### Assignment
The required output is the line that contains "Given: Click the Q previous-tab key button" and every line after it, each written out exactly, up to the end of the entries.

-------- Data for analysis --------

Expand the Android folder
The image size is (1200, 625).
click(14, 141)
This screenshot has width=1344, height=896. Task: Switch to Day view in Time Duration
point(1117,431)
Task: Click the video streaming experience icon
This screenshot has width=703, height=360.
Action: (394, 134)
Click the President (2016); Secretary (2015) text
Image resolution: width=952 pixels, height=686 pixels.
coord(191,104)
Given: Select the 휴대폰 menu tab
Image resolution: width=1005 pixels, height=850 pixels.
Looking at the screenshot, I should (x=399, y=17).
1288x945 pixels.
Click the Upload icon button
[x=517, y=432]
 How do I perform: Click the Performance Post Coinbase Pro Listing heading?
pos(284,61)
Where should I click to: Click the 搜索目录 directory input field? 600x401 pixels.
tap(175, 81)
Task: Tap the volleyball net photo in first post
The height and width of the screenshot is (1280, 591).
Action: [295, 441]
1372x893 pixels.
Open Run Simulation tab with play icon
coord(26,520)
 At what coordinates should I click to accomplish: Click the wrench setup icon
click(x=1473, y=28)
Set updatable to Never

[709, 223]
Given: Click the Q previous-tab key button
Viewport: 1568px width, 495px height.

--------

### Answer box
Given: Click the Q previous-tab key button
Viewport: 1568px width, 495px height.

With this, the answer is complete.